Besides the scientific results of sensational archaeological discoveries, this collaboration enabled the strengthening of local institutions dedicated to cultural heritage management, the preservation of the Omani archaeological sites listed in the UNESCO World Heritage, and the development of rescue and preventive archaeological interventions within infrastructure expansion programs. The tangible result was a raising awareness on the issues of protection, conservation and restoration of historical buildings and collections, embodied by the promotion and establishment of national museums.
The pioneers of Italian archaeology in the Sultanate of Oman were Prof. Maurizio Tosi and Prof. Paolo Costa. The first, after a long research experience in Central Asia and Middle East, went to Oman for the first time in 1975, while the country was opening at the dawn of the reign of Sultan Qaboos bin Said. The unexplored areas between sea, mountains and desert immediately lead Tosi to understand the enormous archaeological potential of Oman where he deepened his interest in tribal alliances, around which the early communities in Arabia formed and developed, considering it as an alternative to the hierarchy and kingship that distinguished the evolution of ancient complex societies. In the same years Prof. Costa, following his collaborations with the Directorate General of Antiquities in Iraq and then Yemen, in 1976 was appointed consultant for archaeology by the Sultanate of Oman, where he remained until 1986. The main result of his efforts in the country was the organization of the Department of Archaeology of the Ministry of Heritage and Culture, along with the creation of the first regional inventories of the most interesting sites and the archaeological exploration of the regions of Muscat, Ibra, Bahla and Jebel Akhdar.
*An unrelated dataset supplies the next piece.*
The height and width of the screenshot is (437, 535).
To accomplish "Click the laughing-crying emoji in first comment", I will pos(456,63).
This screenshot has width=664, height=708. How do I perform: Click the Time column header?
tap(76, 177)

The first long term research on the most compelling sites, promoted by the ISMEO and the various Italian university departments, focused in the area around the capital, where Tosi identified the wide promontory of Ras al-Hamra as home to numerous communities mainly dedicated to fishing but with well-defined ritualistic and funerary features between the VI and the IV millennium BC. The latter exploration of the most remote coastal and inland areas led Maurizio Tosi’s team to establish the Joint Hadd Project, drawing in Prof. Serge Cleuziou and the Sorbonne University in Paris. In the framework of the Joint Hadd Project, dozens of specialists and students engaged for more than twenty years between the bay of Ras al-Jinz and the lagoon of Ras al-Hadd, to discover the first traces of thought-out coastal settlements, inhabited by groups with a strong seafaring and commercial vocation, and yet again, well-defined rituals and funerary customs. The extraordinary picture that emerged from this research, put ancient Oman, the land of Magan, at the centre of a dense network of exchanges with both Indus Valley and Mesopotamia, effectively introducing the eastern Arabian Peninsula within the dynamics of trade and relations between the great civilizations of the ancient world. In more recent times, but rooted in the experience gained on the coast of the Arabian Sea, the Magan Boat project was born: focusing the study on the Arabian maritime technology of the third millennium, the construction of three reed boats prototypes was envisioned.
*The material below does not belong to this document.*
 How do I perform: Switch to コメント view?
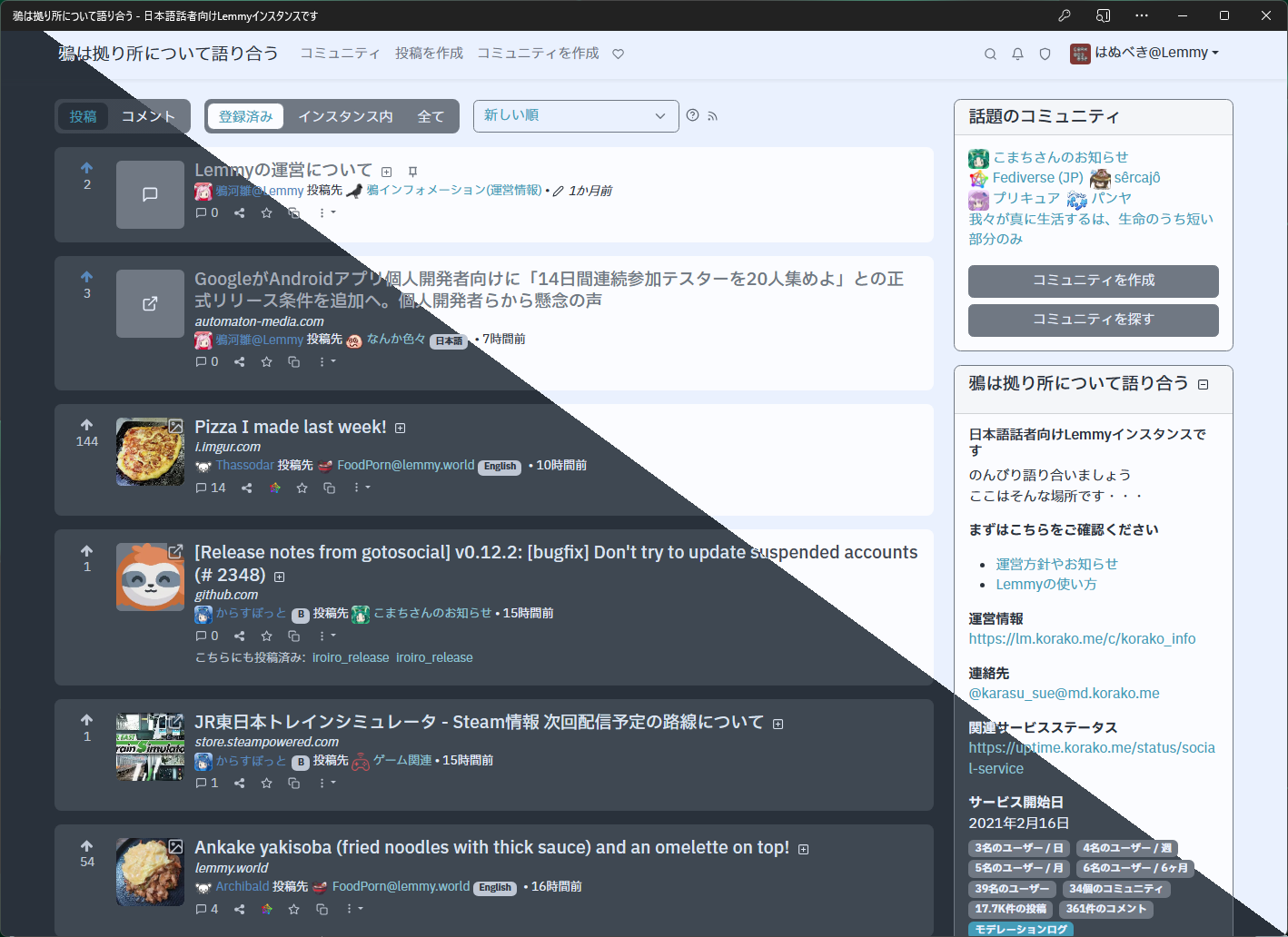coord(148,116)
After the engagement of the Oriental University of Naples first, and then the Alma Mater University of Bologna, where Tosi moved in the mid-90s, it was the time of the University of Pisa that under the direction of Prof. Avanzini began research in the southern region of the Sultanate, the Dhofar. These new activities led to the identification of the great fortified settlement of Sumhuram, an important crossroads on the Incense Road, and later to the discovery of the imposing Bronze Age tower of Salut, in central Oman. From the earliest phases of the exploration, geoarchaeological researches were integrated, conducted by Prof. Cremaschi of the University of Milan, analysing the areas where environmental conditions influenced the development of the settlements.
Promptly, both Italian and international research groups chose to undertake archaeological explorations in the most promising areas of the country, often invited by Prof. Tosi to engage this vast ecosystem that characterizes the southeast of the Arabian Peninsula.
The last years of this long research itinerary coincide with the appointment of Tosi as Councillor for Archaeology by the Ministry of Cultural Heritage of Oman during which a strong impulse was given to preventive and rescue archaeology, promoting excavation projects to minimize the impact of modern infrastructure on archaeological evidence disseminated for example along modern roads. The amount of data produced is invaluable, just consider that the large funeral site of Daba, in the Musandam peninsula, or the metallurgical production site of Uqdat al-Bakra, on the threshold of the great Rub al-Khali desert, were first identified during these operations. Many of which have seen dozens of Italian archaeologists engaged in the field, putting the experience gained in Europe on preventive archaeology at the service of the Sultanate.
Yet another element to consider concerns the musealisation and fruition of the sites, through the planning of archaeological parks and visitor centres, as well as scientific advice in the realization of the National Museum of Muscat. In this scenario as well, Italian architects and restorers provided their expertise in restoration of finds and artefacts, and the consolidation of archaeological evidence.
This long exciting journey, which today exceeds 40 years of history, was celebrated in Muscat in 2019 with an exhibition conceived and strongly desired by the Omani and Italian Ministries of Cultural Heritage, with the collaboration of ISMEO and all the scholars involved. The initiative was then collected in a volume with a rather evocative title “SOGNATORI/DREAMERS, 40 Years of Italian Archaeological Research in Oman”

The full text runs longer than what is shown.